All lines in the entries below that hold "arrow" make up the answer.

**Source material**:
——————————
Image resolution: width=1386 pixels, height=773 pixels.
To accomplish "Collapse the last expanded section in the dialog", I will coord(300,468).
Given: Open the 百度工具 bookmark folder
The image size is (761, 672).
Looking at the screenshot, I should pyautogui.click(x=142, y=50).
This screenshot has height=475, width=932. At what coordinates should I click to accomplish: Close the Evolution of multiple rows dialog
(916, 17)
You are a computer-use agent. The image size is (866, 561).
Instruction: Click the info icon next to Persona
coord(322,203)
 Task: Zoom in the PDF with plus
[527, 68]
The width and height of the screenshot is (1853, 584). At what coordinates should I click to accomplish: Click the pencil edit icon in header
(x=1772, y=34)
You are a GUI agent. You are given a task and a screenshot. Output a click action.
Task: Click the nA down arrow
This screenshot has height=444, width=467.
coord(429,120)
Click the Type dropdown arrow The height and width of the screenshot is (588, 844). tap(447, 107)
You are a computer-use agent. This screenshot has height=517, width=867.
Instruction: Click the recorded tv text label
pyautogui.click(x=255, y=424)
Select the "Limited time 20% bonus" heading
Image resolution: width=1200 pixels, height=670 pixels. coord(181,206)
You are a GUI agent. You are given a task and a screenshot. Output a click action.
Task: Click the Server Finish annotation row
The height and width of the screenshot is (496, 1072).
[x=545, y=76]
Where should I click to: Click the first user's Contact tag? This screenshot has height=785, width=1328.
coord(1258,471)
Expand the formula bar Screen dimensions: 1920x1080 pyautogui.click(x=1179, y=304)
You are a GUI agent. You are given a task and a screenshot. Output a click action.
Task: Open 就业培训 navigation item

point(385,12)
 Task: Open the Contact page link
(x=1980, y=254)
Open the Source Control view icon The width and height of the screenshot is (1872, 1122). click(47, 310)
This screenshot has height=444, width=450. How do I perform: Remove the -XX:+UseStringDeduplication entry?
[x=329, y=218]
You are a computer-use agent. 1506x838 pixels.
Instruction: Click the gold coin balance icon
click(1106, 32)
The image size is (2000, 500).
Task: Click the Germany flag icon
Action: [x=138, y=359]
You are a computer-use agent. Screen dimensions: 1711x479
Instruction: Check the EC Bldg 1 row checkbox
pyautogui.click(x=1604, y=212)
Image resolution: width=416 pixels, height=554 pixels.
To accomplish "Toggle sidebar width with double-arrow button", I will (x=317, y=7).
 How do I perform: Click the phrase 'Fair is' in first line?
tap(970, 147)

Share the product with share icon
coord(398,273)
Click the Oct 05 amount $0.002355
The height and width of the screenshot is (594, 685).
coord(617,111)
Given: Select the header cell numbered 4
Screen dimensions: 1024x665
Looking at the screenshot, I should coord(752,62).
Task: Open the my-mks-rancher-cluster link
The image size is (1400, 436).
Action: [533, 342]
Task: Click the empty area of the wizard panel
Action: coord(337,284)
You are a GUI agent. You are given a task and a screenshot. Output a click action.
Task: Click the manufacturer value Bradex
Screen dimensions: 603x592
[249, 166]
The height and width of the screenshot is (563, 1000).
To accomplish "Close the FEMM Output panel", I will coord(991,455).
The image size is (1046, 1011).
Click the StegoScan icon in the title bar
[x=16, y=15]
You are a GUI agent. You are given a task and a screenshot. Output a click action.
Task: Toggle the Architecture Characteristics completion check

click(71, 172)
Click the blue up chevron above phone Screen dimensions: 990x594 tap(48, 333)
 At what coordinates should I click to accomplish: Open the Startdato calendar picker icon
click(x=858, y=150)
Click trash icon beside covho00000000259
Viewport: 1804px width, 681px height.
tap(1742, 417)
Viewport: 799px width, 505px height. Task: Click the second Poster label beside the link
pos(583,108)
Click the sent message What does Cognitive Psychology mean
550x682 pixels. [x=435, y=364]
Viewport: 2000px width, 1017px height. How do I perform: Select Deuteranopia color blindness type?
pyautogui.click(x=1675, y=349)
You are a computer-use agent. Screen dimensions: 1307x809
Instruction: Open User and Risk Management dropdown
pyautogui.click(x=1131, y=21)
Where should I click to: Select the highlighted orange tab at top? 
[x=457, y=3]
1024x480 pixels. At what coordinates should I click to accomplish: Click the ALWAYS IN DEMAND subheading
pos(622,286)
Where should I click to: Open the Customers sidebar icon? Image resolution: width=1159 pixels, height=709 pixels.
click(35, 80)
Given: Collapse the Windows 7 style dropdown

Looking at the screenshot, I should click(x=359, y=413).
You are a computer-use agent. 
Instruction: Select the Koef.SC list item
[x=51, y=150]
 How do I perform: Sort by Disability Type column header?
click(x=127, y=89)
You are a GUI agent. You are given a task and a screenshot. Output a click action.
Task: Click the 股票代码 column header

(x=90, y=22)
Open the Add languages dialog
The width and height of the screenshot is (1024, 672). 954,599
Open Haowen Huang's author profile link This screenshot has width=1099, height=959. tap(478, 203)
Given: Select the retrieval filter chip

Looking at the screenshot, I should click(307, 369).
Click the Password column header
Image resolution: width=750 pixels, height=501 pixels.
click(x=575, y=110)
——————————
**Result for this exercise**:
Task: Click the nA down arrow
Click the Type dropdown arrow The height and width of the screenshot is (588, 844). tap(447, 107)
To accomplish "Toggle sidebar width with double-arrow button", I will (x=317, y=7).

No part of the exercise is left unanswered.